# Data in this exercise
_____

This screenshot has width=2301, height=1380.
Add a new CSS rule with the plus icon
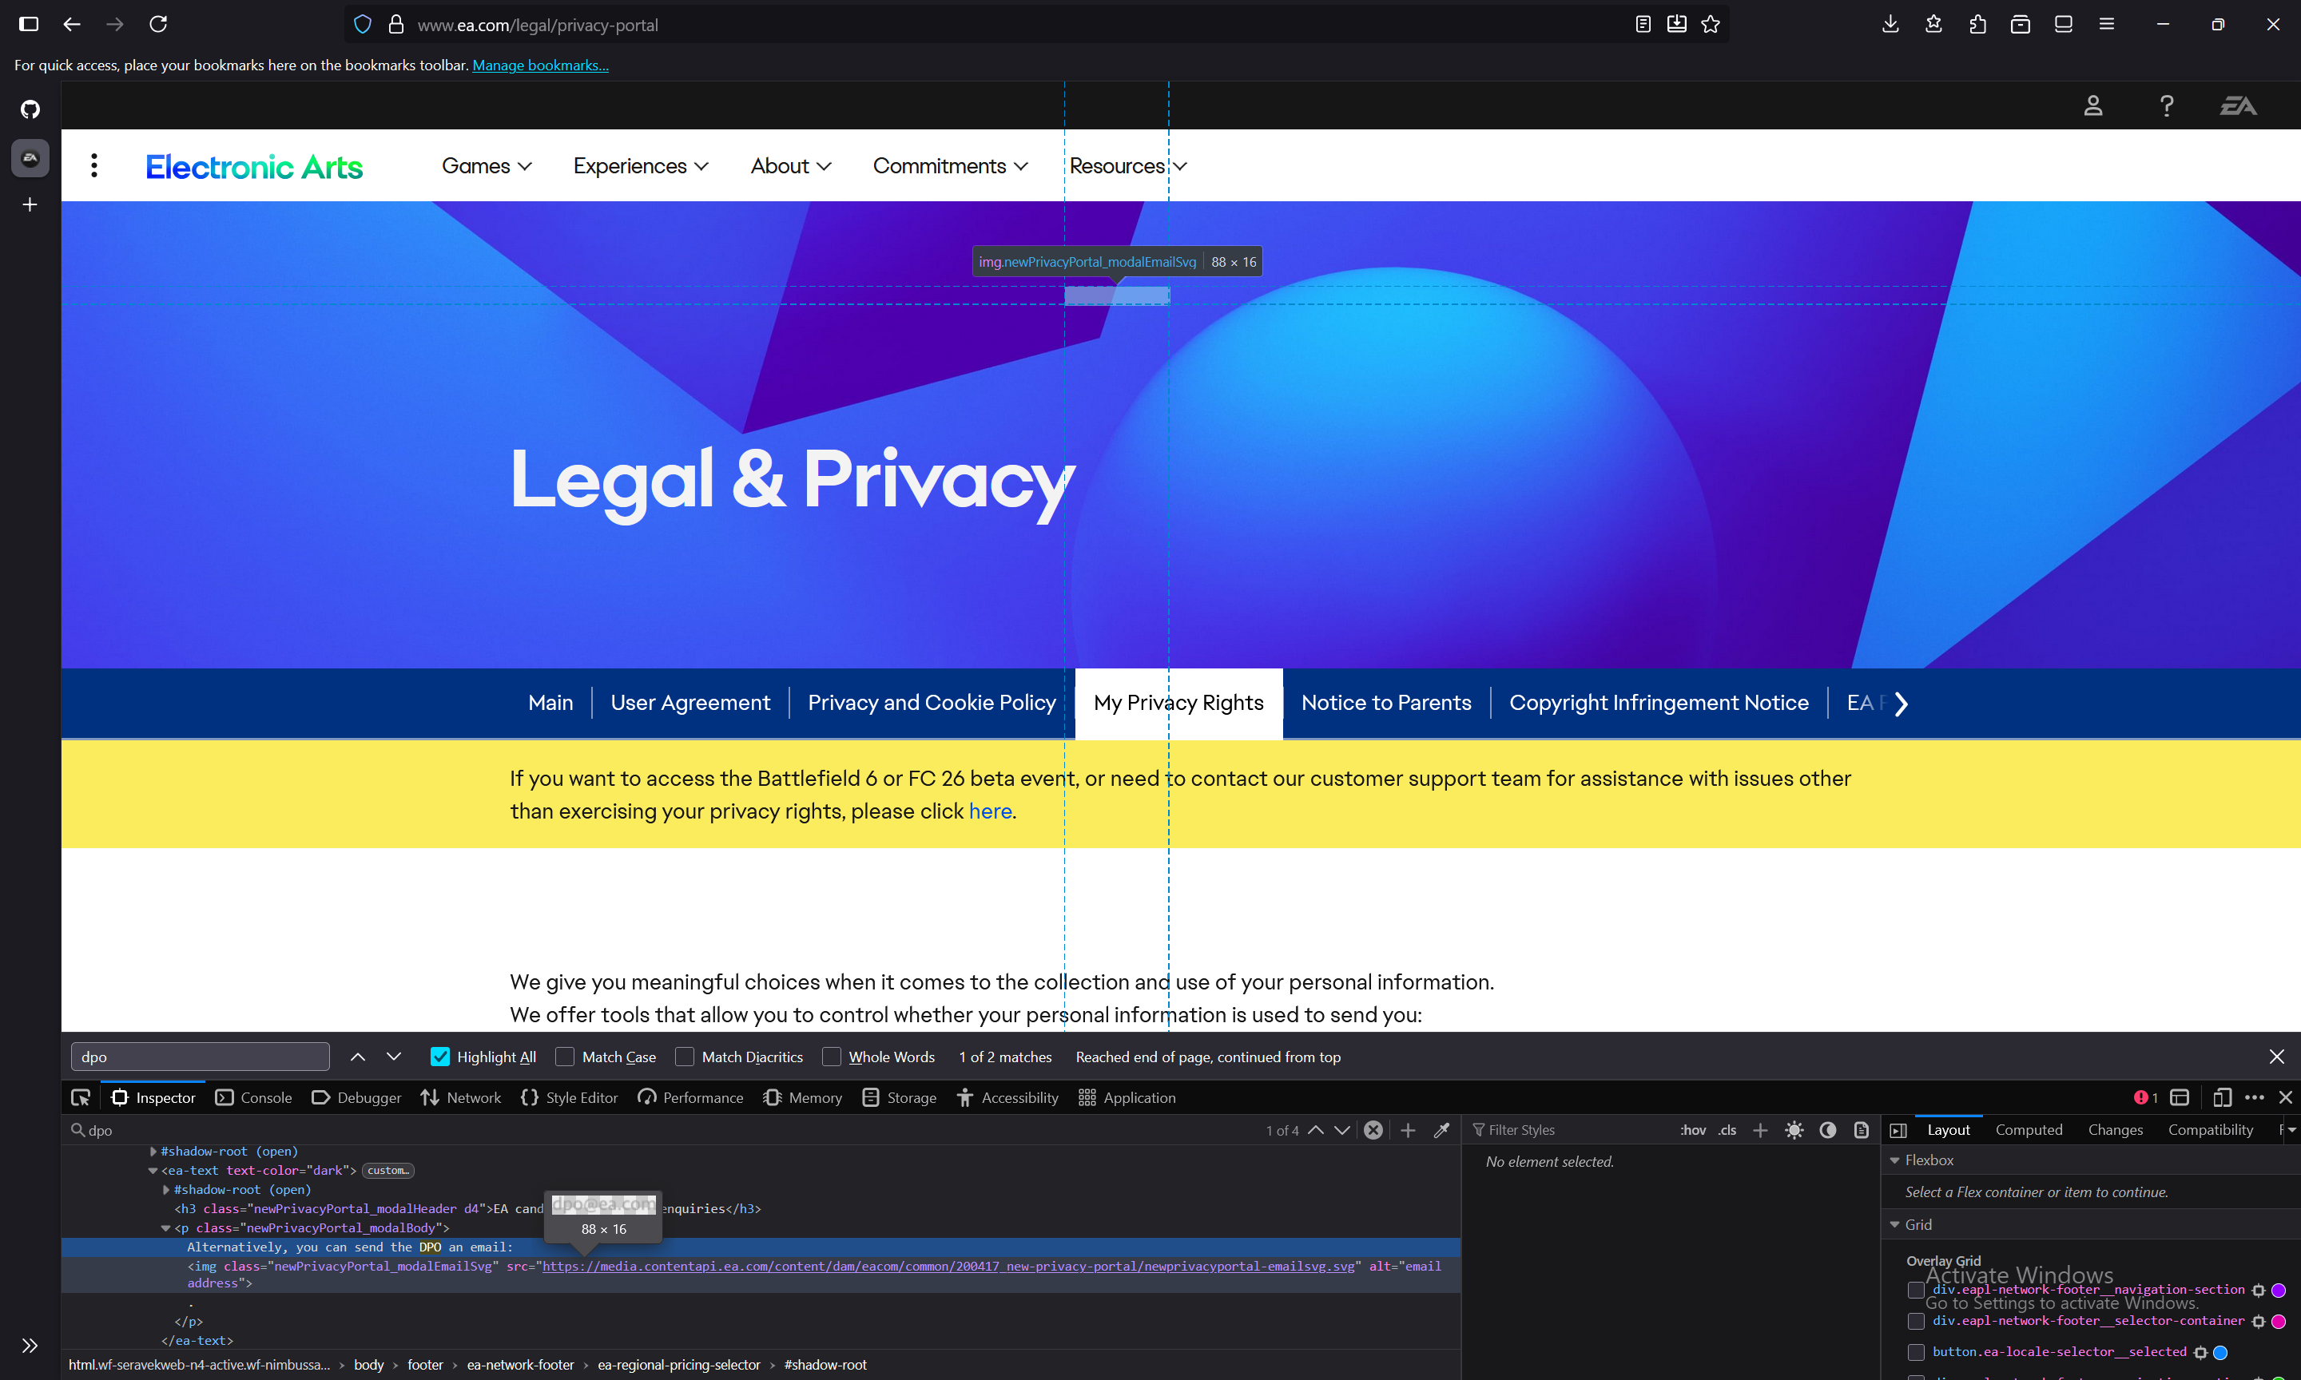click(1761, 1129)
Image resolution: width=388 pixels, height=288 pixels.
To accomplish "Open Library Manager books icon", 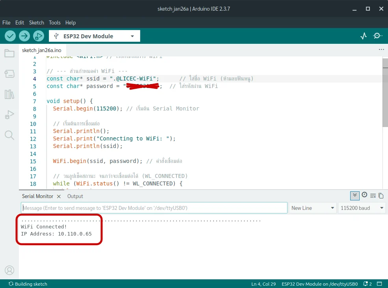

_____

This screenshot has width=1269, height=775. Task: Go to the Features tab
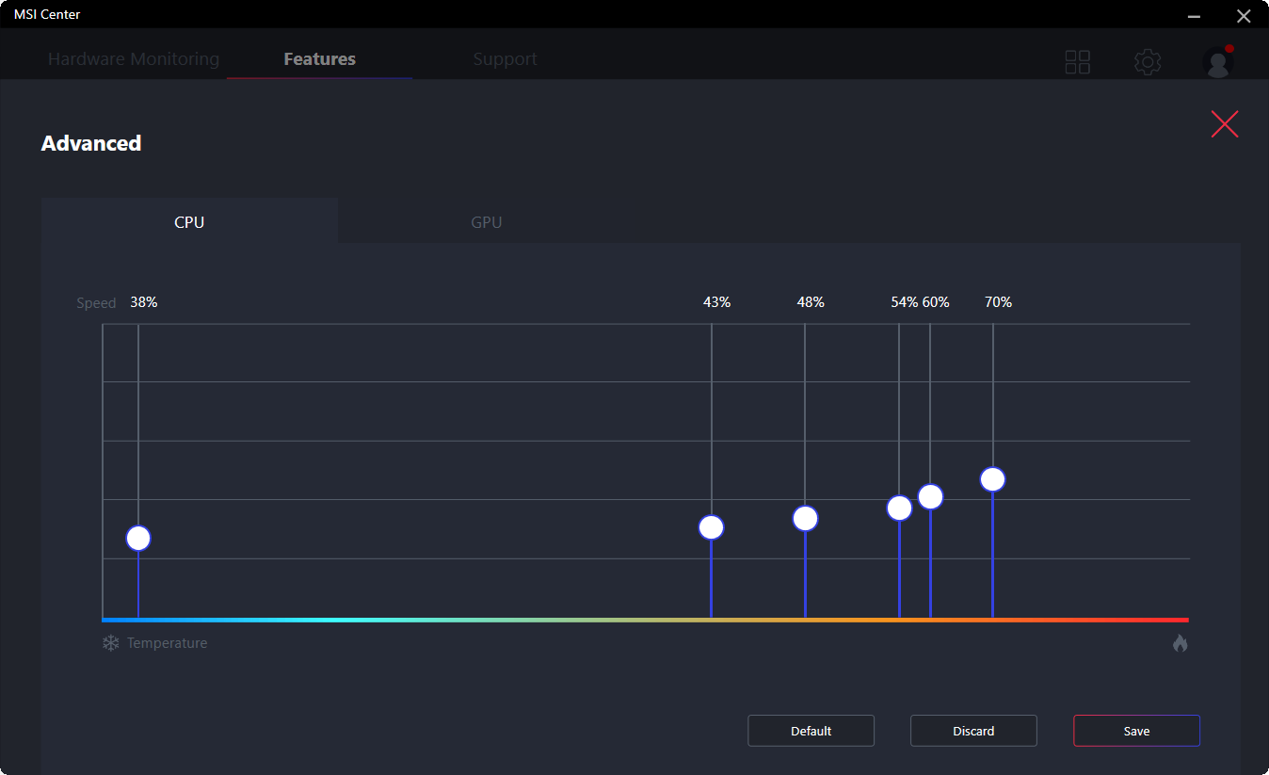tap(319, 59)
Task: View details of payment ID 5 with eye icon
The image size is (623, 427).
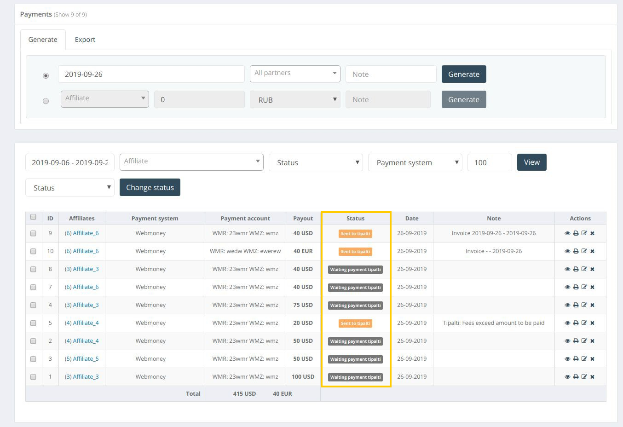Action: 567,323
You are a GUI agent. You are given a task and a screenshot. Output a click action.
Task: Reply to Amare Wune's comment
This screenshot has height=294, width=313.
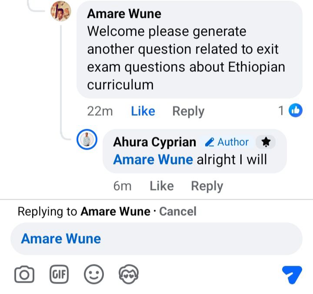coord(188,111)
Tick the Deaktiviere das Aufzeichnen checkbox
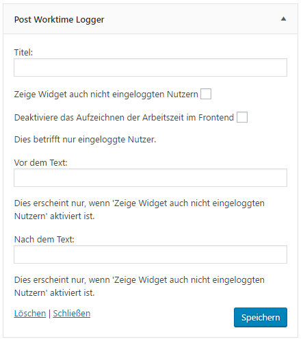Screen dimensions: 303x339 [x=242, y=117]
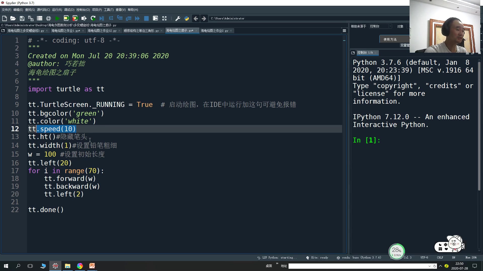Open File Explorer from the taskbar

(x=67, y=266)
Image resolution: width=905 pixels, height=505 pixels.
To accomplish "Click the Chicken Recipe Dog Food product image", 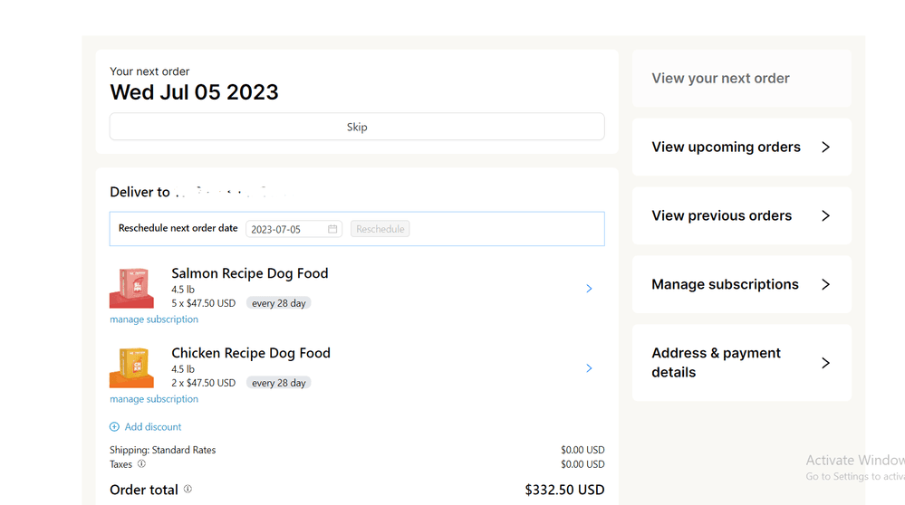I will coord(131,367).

_____

# Your instructions
Identify every line above that contains the word "pixels" and copy each one in full. Case counts.

# Result of this exercise
Image resolution: width=388 pixels, height=288 pixels.
Image resolution: width=905 pixels, height=505 pixels.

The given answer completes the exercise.